Gorino. Una volta i profughi erano loro. E vennero accolti. La storia, anche quella locale, regala corsi e ricorsi. E Goro e Gorino non fanno eccezione. Lo ricorda l’Udi di Ferrara che, nello stigmatizzare le sbarramento umano contro la corriera della donne profughe, riflette sull’“amara constatazione che chi formava la barricata ha tra i propri nonni o genitori la testimonianza (ad appena una generazione, forse due di distanza) di cosa significhi dover chieder sostegno per vincere uno stato di indigenza e povertà”.
L’associazione rammenta che “quella zona del Delta del Po, nel secondo dopoguerra, aveva un particolare bisogno di sostegno anche per quei beni di prima necessità, al punto da trasferire interi gruppi di fanciulli in altre famiglie della provincia e altre regioni che li accoglievano, li sfamavano e li curavano”.

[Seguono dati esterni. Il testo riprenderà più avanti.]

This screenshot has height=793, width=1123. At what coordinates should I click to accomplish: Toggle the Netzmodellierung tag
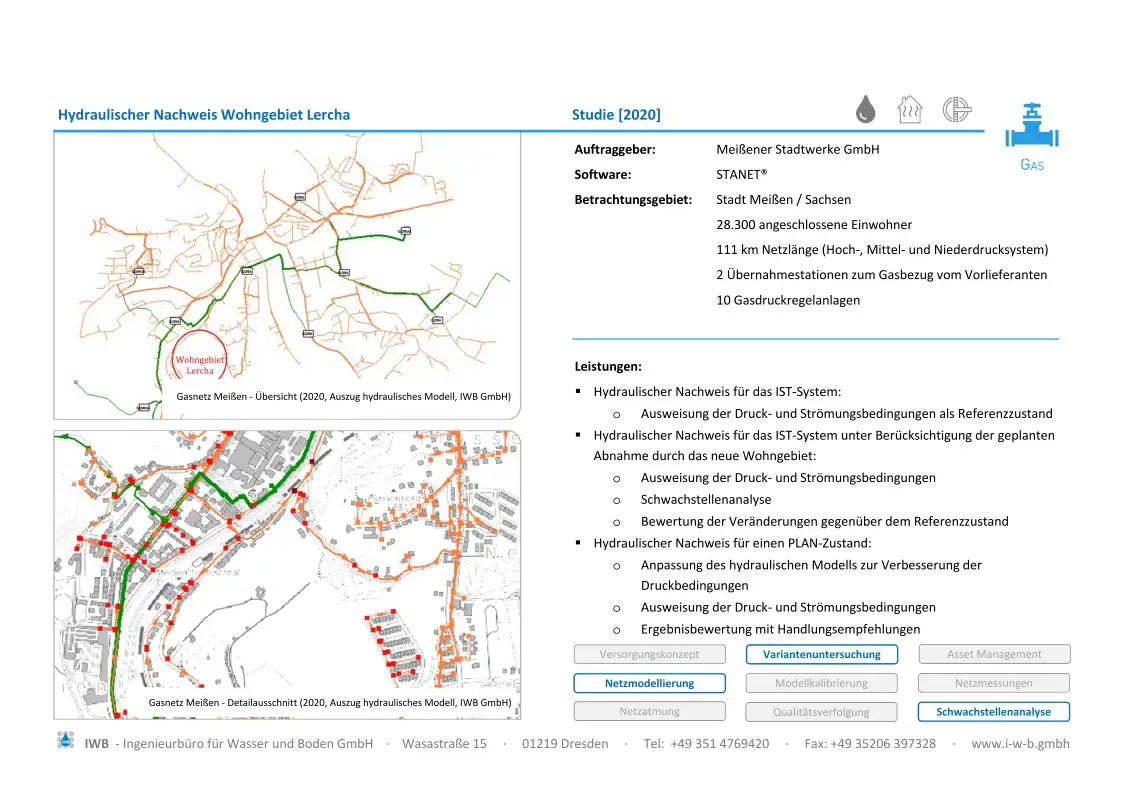point(649,683)
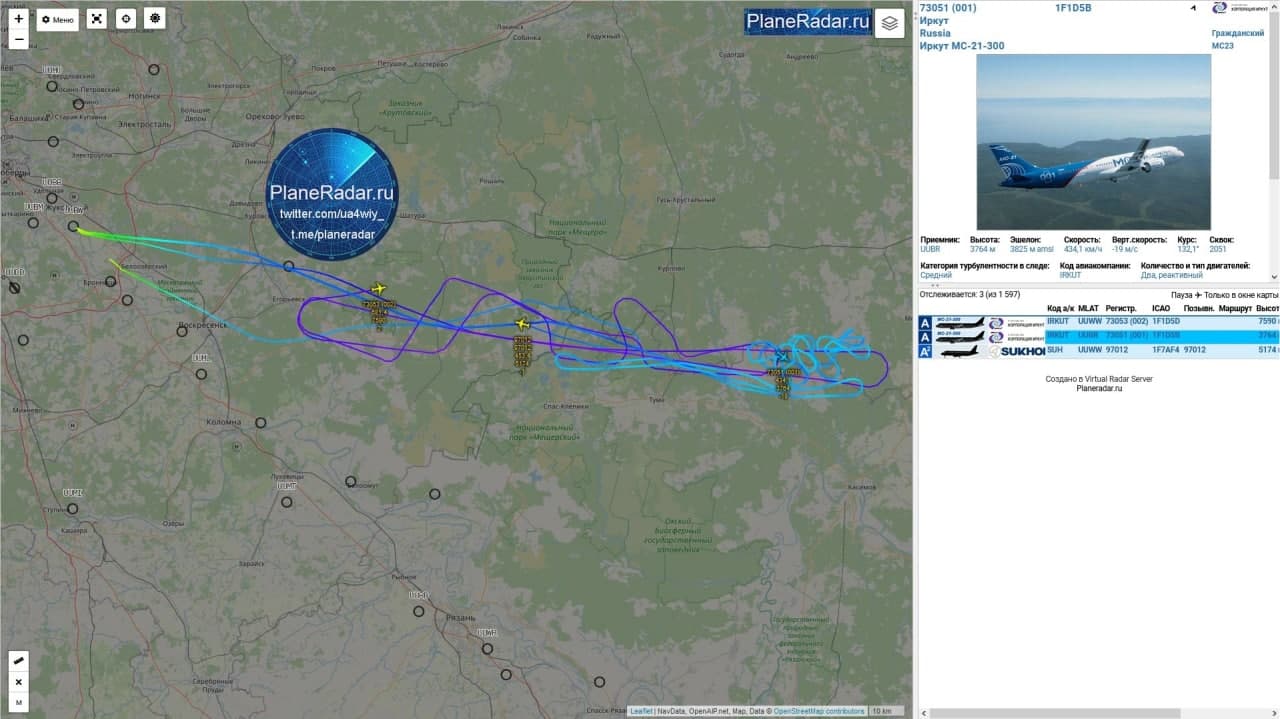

Era il 12 novembre del 1958. L’Unità di allora titolava a caratteri cubitali “Goro ancora sommerso dall’acqua”, parlando del dramma di “cinquemila alluvionati e duemila profughi”. Nella pagina locale della “Nuova” di qualche anno fa, in occasione del cinquantesimo anniversario dell’alluvione di Goro, Odino Passarella ricordava che “all’una e venti circa l’argine della marina davanti a Ca’ Romanina cedette invadendo il Bonello appena bonificato” e “alle prime luci dell’alba l’acqua incominciò ad invadere il paese che in poche ore l’intero paese si trovò completamente invaso: una tragedia annunciata”.
In paese rimasero solo gli uomini, nel disperato tentativo di salvare il salvabile. Donne e bambini vennero accolti e soccorsi dalle popolazioni vicine.